• [Task directions]: Below are records; please set down exactly the lines from the first through the one containing "Viewport: 515px width, 420px height.".

Extracted data entries
>>>>>
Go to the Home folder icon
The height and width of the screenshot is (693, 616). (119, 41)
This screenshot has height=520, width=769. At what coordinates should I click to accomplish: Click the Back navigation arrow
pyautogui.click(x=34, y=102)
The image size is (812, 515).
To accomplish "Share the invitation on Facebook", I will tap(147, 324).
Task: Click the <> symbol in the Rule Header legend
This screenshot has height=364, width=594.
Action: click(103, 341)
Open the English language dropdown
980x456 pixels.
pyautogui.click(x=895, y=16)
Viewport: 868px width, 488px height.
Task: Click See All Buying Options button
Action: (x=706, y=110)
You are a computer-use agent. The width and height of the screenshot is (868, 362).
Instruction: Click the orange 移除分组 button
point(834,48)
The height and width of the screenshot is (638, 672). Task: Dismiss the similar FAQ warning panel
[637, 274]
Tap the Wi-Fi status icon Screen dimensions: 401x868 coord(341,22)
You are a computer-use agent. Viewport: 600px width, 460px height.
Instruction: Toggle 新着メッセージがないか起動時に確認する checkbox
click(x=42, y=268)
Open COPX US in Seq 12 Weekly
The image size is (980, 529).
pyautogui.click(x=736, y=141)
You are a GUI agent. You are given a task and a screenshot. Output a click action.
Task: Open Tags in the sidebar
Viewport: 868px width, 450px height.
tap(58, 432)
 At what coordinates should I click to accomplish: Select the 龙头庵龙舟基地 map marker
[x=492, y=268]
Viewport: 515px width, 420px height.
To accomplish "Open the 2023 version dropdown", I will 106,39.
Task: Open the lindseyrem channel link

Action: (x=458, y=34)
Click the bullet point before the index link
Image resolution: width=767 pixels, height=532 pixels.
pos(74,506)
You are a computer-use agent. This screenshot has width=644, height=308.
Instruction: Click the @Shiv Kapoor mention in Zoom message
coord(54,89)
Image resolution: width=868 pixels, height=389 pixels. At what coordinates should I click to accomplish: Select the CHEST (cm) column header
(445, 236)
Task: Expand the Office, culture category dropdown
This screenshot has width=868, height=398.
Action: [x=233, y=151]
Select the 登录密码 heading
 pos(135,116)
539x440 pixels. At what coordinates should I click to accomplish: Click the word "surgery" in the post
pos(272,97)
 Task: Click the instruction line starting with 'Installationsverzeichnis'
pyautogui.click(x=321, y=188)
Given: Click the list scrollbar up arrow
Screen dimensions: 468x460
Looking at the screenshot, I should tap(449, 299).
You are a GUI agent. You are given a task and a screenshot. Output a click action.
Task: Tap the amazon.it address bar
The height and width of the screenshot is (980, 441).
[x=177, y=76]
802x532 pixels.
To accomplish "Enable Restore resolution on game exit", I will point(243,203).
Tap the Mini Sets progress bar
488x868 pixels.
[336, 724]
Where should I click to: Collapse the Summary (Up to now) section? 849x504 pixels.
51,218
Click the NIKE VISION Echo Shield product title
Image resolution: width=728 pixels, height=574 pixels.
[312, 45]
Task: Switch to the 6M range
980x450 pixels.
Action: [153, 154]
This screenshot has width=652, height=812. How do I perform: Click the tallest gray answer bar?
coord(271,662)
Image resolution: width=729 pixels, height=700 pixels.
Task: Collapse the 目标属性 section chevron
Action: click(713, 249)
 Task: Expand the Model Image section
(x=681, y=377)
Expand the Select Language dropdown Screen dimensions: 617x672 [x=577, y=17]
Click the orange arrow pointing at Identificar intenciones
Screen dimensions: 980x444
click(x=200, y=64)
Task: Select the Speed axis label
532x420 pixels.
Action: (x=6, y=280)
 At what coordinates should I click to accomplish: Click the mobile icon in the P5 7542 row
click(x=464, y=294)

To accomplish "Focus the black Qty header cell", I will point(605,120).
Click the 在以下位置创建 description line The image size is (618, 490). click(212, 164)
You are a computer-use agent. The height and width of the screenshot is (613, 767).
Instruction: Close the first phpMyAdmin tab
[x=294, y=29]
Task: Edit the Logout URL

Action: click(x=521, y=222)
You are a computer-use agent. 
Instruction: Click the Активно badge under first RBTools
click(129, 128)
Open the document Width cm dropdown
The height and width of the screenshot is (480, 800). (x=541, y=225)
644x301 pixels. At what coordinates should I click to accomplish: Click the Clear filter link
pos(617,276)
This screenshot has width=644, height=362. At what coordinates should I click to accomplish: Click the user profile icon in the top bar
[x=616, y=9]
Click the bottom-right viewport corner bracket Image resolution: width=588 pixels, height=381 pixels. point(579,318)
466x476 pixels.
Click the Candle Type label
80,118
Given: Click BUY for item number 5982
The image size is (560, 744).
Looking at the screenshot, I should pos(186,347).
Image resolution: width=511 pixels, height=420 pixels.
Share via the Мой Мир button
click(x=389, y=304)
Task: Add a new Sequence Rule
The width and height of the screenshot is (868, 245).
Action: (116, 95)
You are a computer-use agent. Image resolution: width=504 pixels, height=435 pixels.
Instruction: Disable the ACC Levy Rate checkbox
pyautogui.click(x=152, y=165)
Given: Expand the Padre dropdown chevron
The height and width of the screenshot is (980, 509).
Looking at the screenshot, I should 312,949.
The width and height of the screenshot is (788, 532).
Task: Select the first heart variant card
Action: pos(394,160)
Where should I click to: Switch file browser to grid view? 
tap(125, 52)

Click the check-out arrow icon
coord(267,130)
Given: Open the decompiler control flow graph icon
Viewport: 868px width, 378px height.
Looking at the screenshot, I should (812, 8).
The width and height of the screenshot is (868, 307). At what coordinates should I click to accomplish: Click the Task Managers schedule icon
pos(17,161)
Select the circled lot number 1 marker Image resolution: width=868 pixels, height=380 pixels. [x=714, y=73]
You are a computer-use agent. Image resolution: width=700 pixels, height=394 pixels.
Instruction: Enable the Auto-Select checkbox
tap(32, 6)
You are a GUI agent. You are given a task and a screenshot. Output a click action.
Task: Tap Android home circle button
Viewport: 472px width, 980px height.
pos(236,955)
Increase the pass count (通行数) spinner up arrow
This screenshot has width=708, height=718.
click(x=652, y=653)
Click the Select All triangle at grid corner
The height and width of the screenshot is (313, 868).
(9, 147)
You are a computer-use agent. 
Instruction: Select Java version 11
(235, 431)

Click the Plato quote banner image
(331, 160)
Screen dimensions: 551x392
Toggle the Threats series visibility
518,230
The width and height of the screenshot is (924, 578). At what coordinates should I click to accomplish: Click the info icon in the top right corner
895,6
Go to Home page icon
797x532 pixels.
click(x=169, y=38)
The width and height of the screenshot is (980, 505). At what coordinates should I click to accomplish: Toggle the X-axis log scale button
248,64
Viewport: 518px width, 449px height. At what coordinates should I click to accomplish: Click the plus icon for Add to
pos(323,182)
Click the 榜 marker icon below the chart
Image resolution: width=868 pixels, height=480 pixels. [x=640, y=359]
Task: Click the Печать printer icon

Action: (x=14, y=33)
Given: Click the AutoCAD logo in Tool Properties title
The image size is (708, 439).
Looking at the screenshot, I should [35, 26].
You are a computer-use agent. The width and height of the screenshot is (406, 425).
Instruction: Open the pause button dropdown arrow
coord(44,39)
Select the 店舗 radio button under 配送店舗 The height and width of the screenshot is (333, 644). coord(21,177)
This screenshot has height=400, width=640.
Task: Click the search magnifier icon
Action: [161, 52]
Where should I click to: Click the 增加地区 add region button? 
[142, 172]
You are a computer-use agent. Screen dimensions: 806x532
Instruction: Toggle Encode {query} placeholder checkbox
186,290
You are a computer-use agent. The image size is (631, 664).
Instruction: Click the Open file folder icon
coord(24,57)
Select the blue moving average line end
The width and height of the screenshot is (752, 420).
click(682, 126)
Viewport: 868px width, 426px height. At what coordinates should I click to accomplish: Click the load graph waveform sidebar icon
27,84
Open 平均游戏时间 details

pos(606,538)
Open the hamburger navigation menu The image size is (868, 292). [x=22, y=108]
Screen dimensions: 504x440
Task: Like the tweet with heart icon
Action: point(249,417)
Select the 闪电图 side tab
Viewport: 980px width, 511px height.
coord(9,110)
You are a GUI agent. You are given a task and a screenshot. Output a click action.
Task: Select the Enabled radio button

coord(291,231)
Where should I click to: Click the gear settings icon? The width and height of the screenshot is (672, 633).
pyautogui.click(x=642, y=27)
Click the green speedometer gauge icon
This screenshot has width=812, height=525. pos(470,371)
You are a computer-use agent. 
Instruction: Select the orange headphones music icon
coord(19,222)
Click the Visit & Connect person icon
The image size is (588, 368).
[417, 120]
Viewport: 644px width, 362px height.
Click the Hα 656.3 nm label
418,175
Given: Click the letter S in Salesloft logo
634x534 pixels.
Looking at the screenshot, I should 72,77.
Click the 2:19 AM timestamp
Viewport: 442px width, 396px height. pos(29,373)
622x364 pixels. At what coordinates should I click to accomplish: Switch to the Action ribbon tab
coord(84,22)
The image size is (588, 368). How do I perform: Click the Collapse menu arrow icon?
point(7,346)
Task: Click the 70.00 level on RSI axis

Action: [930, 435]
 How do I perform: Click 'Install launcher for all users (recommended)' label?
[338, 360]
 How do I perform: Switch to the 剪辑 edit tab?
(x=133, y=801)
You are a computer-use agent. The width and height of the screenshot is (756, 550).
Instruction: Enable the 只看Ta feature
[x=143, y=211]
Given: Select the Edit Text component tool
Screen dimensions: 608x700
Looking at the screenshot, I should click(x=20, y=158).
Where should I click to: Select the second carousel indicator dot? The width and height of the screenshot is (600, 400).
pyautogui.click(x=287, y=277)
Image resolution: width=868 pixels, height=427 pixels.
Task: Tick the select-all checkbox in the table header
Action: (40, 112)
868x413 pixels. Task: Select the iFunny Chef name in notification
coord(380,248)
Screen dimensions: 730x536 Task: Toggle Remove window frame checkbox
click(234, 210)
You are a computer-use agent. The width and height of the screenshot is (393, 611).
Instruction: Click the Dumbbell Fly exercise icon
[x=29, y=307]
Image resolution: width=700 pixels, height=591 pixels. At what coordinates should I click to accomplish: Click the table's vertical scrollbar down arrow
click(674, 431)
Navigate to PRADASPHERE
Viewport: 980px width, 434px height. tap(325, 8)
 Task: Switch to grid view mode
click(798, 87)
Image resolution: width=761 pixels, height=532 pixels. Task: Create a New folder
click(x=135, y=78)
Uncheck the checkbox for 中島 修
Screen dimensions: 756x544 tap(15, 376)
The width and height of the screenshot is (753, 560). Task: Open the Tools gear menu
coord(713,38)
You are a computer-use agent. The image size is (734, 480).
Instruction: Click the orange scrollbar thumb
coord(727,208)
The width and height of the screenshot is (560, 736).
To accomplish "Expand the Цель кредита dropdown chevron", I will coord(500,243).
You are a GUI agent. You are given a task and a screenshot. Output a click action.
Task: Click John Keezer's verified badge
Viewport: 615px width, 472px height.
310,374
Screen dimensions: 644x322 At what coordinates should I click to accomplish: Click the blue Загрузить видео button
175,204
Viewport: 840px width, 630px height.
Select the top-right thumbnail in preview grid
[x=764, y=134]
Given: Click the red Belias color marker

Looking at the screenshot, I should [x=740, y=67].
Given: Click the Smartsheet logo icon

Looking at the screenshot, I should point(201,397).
<<<<<
• [Reply to the exercise]:
Go to the Home folder icon
The height and width of the screenshot is (693, 616). (119, 41)
This screenshot has height=520, width=769. At what coordinates should I click to accomplish: Click the Back navigation arrow
pyautogui.click(x=34, y=102)
The image size is (812, 515).
To accomplish "Share the invitation on Facebook", I will tap(147, 324).
Task: Click the <> symbol in the Rule Header legend
This screenshot has height=364, width=594.
Action: click(103, 341)
Open the English language dropdown
980x456 pixels.
pyautogui.click(x=895, y=16)
Viewport: 868px width, 488px height.
Task: Click See All Buying Options button
Action: (x=706, y=110)
You are a computer-use agent. The width and height of the screenshot is (868, 362).
Instruction: Click the orange 移除分组 button
point(834,48)
The height and width of the screenshot is (638, 672). Task: Dismiss the similar FAQ warning panel
[637, 274]
Tap the Wi-Fi status icon Screen dimensions: 401x868 coord(341,22)
You are a computer-use agent. Viewport: 600px width, 460px height.
Instruction: Toggle 新着メッセージがないか起動時に確認する checkbox
click(x=42, y=268)
Open COPX US in Seq 12 Weekly
The image size is (980, 529).
pyautogui.click(x=736, y=141)
You are a GUI agent. You are given a task and a screenshot. Output a click action.
Task: Open Tags in the sidebar
Viewport: 868px width, 450px height.
tap(58, 432)
 At what coordinates should I click to accomplish: Select the 龙头庵龙舟基地 map marker
[x=492, y=268]
Viewport: 515px width, 420px height.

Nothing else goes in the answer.